Auf der Parzelle neben ihnen öffnet sich die Wohnwagentür. Mia und Paul springen heraus. Sie laufen zu Clara und Emilia. „Kommt ihr auch mit zur Winterwiese? Da gibt es heute Kinderpunsch.“ Clara und Emilia nicken. Jetzt erst fällt den beiden Nachbarskindern auf, dass die normale Campingplatzbeleuchtung ausgeschaltet ist. Nur die Fackeln erleuchten die dunkle Nacht.
„Das sieht aber toll aus. Lasst uns losgehen!“ Emilia hängt sich bei Clara ein. Der Weg schlängelt sich durch den Campingplatz bis zu einem kleinen Durchgang. Auf einem schmalen Feldweg marschieren sie wie Pinguine hintereinander her. Als der Weg eine Biegung macht, sehen sie eine große schneebedeckte Wiese. Emilia und Clara hören das Lachen der Kinder, die dort spielen, und das Murmeln der Erwachsenen, die sich fröhlich unterhalten. Mia und Paul düsen los. Emilia und Clara bleiben lieber bei ihren Eltern und genießen den hell erleuchteten Weg. Auf der Wiese steht ein langer Tisch. Darauf befindet sich ein breiter Topf und daneben viele Heferl.

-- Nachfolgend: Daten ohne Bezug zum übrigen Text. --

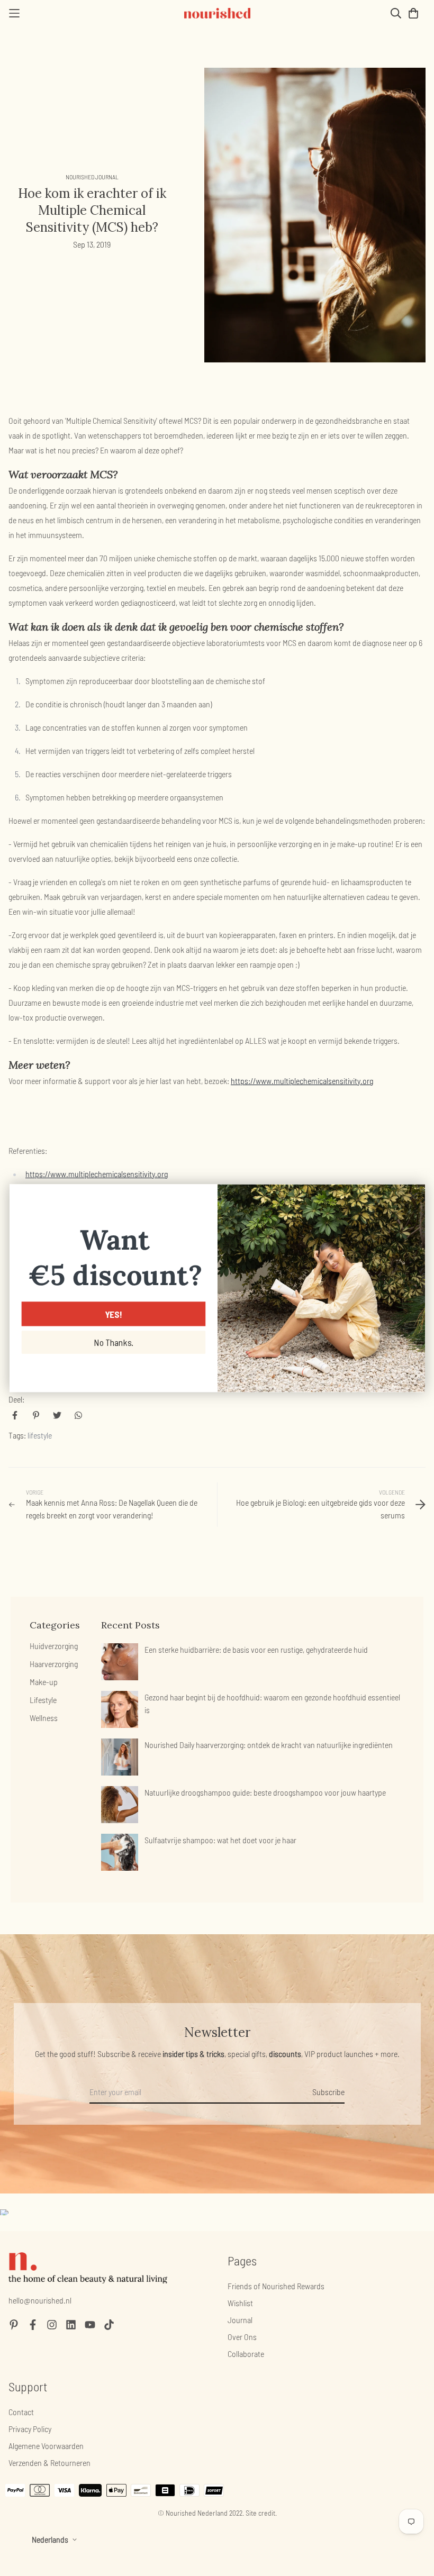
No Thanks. (113, 1342)
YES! (113, 1313)
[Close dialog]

Josef, der Campingplatzbesitzer, lächelt sie freundlich an. „Herzlich willkommen, auf unserer Winterwiese. Wollen die beiden Damen einen Kinderpunsch probieren?“ Eifrig nicken Clara und Emilia. Josef schenkt ihnen großzügig ein. „Achtung, er ist sehr heiß. Trinkt langsam!“
„Dankeschön!“ Vorsichtig nimmt Emilia ihre Tasse. Zur Sicherheit lässt sie die Handschuhe an. Sie pustet und trinkt langsam. „Clara, koste mal. Der Punsch schmeckt himmlisch nach Beeren und ich glaube, es ist auch Zimt dabei.“
Josef strahlt. „Stimmt genau! Du bist ja eine richtige Kennerin. Schön, dass es dir schmeckt!“
Während Clara und Emilia ihre Getränke genießen, entdeckt Emilia einen Mann, der mit einem Ast einen großen Kreis in den Schnee zieht. Andere Erwachsene treten den Schnee im Kreis fest. „Josef, was machen die Leute da drüben?“
Josef lacht. „Sobald ihr ausgetrunken habt, brauchen wir eure Hilfe. Wir bauen einen Iglu.“
Verwirrt schaut Clara ihn an. „Was ist denn das?“
Josef reinigt den Tisch von Punschflecken und erklärt: „Ein Iglu ist ein kleines Haus aus Schnee. Früher haben Menschen in der Arktis Iglus als Unterschlupf verwendet.“
Emilia staunt. „Man kann in einem Haus aus Schnee wohnen?“
Josef lächelt geheimnisvoll. „Warte ab!“
Schnell stellen die Mädchen ihre leeren Punschtassen ab und marschieren mit Josef zu den Erwachsenen. Sie stehen, gemeinsam mit den Kindern, in einer Reihe, die über die ganze Wiese reicht.
„Schau mal Clara! Dort beim Wald ist Papa. Was macht er da? Füllt er Schnee in eine Kiste? Und drückt ihn mit der Schaufel fest?“
Clara hüpft vor Aufregung auf und ab. „Und da drüben steht Mama. Sie übergibt die Schneekiste an den ersten Mann in der Reihe.“
„Und der reicht sie dem Kind neben sich!“
Gespannt beobachten die beiden, wie die Campinggäste die Kiste mit dem Schnee immer weitergeben.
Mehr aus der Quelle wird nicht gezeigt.